Contributed by Jessica Bartram
Designer Fabrics is a Parkdale landmark, a mecca for those who make their own clothes or are planning an interior design project. Its massive size and mind-blowing selection sets it apart from all the other fabric stores in the city.
My first time in the store I was searching for the perfect fabric for my prom dress, which I'd decided to make myself since none of the designs in stores at the time appealed to me (taffeta's not my thing really). Upon stepping through the door I was stunned by the sheer variety of fabrics staring me in the face. There was upholstery fabric, from simple solids to ornate brocades, rolls upon rolls of cotton prints and rooms devoted to trimmings - buttons, tassels, ribbon, lace, you name it it's in that store.

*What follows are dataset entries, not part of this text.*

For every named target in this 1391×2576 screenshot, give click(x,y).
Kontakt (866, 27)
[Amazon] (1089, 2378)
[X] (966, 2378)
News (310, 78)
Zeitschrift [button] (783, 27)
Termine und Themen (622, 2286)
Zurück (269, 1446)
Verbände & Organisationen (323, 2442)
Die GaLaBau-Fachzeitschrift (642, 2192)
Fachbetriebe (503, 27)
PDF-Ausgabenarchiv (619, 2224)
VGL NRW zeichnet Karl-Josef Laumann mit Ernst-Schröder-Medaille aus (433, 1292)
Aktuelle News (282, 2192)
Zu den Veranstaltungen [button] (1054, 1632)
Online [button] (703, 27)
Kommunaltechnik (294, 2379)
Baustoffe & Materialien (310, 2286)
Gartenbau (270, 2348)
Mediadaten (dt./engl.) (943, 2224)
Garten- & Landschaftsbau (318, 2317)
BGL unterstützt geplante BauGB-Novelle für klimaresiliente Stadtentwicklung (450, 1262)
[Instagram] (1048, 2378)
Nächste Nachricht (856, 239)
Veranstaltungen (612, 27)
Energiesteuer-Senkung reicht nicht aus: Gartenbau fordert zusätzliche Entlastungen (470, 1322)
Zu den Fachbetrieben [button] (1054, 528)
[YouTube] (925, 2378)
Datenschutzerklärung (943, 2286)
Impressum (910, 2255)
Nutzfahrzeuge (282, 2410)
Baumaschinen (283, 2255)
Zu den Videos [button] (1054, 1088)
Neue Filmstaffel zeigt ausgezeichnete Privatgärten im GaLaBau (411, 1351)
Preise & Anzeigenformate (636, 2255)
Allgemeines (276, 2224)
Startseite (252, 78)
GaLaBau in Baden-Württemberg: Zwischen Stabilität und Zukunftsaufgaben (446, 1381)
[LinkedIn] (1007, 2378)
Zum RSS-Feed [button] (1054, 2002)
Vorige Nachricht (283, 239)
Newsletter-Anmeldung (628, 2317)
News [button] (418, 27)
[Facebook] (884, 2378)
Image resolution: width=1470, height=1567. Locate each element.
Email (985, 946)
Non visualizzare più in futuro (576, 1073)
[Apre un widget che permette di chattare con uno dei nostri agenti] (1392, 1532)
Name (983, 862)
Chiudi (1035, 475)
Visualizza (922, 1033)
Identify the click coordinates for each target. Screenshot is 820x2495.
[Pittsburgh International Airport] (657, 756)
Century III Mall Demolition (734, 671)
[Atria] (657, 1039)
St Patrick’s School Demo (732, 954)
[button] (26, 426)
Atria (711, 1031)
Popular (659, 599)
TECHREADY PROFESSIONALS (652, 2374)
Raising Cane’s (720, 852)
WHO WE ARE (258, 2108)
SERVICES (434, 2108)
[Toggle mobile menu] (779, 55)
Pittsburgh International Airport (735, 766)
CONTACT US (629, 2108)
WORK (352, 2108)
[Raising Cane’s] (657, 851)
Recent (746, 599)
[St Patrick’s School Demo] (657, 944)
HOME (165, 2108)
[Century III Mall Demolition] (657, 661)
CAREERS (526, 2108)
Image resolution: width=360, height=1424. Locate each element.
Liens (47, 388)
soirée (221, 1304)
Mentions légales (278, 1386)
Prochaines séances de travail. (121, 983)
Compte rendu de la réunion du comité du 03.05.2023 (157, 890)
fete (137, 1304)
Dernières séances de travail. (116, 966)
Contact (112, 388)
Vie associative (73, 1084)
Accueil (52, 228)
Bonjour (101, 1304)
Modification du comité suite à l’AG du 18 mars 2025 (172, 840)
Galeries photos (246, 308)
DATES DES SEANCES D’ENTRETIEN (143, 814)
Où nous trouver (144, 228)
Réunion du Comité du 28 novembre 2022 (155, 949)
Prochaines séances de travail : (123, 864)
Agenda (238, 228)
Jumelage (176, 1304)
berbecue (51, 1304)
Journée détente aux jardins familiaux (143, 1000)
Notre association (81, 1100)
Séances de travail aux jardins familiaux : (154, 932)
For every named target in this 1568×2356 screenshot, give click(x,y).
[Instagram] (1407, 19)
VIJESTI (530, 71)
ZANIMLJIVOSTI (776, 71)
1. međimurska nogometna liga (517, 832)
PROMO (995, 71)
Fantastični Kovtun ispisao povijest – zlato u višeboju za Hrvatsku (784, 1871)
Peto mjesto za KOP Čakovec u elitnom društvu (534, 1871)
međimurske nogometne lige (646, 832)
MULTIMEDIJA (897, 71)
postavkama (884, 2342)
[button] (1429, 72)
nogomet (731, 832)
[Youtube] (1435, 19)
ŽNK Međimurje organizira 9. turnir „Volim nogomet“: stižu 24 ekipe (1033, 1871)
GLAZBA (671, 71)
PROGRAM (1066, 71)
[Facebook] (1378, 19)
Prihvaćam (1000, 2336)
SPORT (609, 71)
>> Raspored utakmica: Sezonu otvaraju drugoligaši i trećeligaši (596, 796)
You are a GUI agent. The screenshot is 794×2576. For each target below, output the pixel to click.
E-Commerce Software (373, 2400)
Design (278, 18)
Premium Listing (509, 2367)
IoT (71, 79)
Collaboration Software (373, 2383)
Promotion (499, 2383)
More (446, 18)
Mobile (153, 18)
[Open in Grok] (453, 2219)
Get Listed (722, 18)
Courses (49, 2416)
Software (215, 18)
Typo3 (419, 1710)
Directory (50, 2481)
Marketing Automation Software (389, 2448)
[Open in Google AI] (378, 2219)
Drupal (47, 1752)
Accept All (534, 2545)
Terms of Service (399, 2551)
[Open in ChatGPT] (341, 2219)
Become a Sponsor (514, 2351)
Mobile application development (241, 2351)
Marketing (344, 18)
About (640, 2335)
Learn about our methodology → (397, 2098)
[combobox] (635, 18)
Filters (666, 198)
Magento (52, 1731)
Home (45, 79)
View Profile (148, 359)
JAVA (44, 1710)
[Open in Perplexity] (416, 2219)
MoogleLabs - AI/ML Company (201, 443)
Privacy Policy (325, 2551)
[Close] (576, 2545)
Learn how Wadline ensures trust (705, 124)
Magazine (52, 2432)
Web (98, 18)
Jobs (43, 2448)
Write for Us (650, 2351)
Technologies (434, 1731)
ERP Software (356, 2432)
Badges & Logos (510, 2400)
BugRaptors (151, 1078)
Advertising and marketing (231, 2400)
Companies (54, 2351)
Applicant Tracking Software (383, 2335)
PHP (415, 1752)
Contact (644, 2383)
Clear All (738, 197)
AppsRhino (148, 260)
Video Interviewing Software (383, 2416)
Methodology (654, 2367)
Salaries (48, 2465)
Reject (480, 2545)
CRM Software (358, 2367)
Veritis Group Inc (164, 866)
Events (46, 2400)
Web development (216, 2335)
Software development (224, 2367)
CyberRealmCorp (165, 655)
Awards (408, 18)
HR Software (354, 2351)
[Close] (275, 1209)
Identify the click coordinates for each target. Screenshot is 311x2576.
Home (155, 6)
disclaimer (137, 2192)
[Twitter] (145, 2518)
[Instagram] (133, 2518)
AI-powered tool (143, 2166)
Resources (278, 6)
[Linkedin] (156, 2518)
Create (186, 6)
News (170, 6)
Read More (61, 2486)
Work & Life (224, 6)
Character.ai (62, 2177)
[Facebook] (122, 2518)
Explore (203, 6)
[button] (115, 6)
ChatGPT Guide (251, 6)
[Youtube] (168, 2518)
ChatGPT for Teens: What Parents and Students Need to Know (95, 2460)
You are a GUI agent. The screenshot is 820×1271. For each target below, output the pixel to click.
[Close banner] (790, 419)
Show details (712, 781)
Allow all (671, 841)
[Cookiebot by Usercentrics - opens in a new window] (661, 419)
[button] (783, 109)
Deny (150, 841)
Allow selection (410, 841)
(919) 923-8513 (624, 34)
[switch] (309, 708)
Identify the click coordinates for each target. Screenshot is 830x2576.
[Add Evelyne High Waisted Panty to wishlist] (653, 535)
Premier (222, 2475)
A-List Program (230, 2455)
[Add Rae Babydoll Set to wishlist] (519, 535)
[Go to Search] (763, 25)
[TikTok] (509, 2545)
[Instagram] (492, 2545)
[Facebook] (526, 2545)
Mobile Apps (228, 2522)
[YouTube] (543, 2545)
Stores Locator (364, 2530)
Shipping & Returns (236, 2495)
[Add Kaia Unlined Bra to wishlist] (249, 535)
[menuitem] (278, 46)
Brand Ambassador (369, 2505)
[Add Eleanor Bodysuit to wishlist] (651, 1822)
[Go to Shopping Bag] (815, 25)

And that's just the downstairs - once you wade through the yards of fabric piled high in the ground floor you'll find a narrow staircase that takes you up into another seamstress' dream. Every price range is catered to - you'll find solid-coloured cotton broadcloth and some acrylic fabrics coming in well under $10 a yard, while the glass cases on the walls boast one-of-a-kind beaded and embroidered silks along with other fantastic designs, one of which was being sold for almost $800 a yard.
The salespeople are knowledgeable and efficient, getting you your seven yards of rayon or three yards of raw silk with little delay. I was once lucky enough to get a half-hour lesson on how to make a bias-cut skirt by one particularly kind employee, though I don't believe that's common practice - I think she was just shocked I was attempting to make a dress without knowing the proper way to cut out and sew the skirt.
Designer Fabrics is always bustling with people, some who obviously have a very specific goal in mind and are marching around the store collecting the ideal puzzle pieces to help their project come together, some, like I tend to do, just wandering through the aisles upon aisles of beautiful fabrics looking for one that just might become my next great dress.
Oh, and I did end up finding my ideal prom dress material and yes, the project worked out and I wasn't forced to buy myself a taffeta horror from the local mall.